Affidato a una famiglia cattolica polacca, il ragazzo riusci’ a sopravvivere, come in parte raccontera’ nel suo film piu’ conosciuto (‘Il pianista’, premio Oscar 2003), per poi rifarsi una vita a Varsavia dove firma a 22 anni il suo primo corto (‘Rowen’) e studia cinema diplomandosi nel ’59 alla scuola di Lodz. Oppresso dal clima della Polonia comunista, da cui e’ comunque accettato perche’ ottiene successo all’estero, firma nel ’62 il suo primo lungometraggio ‘Il coltello nell’acqua’ che diviene la bandiera di una ‘Nouvelle vague’ dell’est europeo. Tra Parigi e Londra dirigera’ subito dopo ‘Repulsion’ con Catherine Deneuve, ‘Cul de sac’ imbevuto di suggestioni beckettiane, l’esilarante ‘Per favore non mordermi sul collo’ sul cui set conosce Sharon Tate diventata presto la sua seconda moglie.

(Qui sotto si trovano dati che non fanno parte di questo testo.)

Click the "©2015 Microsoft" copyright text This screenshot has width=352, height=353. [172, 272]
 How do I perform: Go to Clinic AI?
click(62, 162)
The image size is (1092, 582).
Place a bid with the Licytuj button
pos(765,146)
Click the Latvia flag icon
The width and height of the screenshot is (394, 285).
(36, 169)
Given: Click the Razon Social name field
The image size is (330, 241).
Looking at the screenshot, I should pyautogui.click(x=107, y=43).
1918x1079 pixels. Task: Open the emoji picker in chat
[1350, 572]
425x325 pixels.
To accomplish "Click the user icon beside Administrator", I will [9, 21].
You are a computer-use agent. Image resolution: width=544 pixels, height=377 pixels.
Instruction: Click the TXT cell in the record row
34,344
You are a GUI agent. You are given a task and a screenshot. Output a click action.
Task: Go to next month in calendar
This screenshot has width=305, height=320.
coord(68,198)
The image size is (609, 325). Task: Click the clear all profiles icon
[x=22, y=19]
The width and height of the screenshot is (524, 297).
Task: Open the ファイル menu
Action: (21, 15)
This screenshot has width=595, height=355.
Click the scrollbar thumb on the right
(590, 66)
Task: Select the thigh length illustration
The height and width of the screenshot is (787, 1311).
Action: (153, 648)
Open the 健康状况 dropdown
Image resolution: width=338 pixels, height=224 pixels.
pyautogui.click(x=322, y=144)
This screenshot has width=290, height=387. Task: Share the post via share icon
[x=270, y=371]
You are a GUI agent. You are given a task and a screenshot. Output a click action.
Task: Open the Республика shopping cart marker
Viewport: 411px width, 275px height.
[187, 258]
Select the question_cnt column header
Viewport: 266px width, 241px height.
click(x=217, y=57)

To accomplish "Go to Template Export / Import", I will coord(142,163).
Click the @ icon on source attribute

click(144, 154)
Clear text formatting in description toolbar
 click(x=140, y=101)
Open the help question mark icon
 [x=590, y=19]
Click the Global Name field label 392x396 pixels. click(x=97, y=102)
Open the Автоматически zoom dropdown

Emigrato in America (essere apolide e’ nel suo destino) raggiungera’ il successo con titoli come ‘Rosemary’s Baby’ del 1968. Un anno dopo, la sua vita e’ spezzata dalla furia omicida di Charles Manson, capo di una setta messianica, che irrompe nella sua villa di Los Angeles e massacra la moglie insieme ad alcuni amici. Polanski ritrovera’ a fatica un equilibrio e il successo grazie a ‘Chinatown’ del 1974, ma presto lascera’ per sempre gli Stati Uniti lavorando in Gran Bretagna e stabilendosi tra Parigi e Londra.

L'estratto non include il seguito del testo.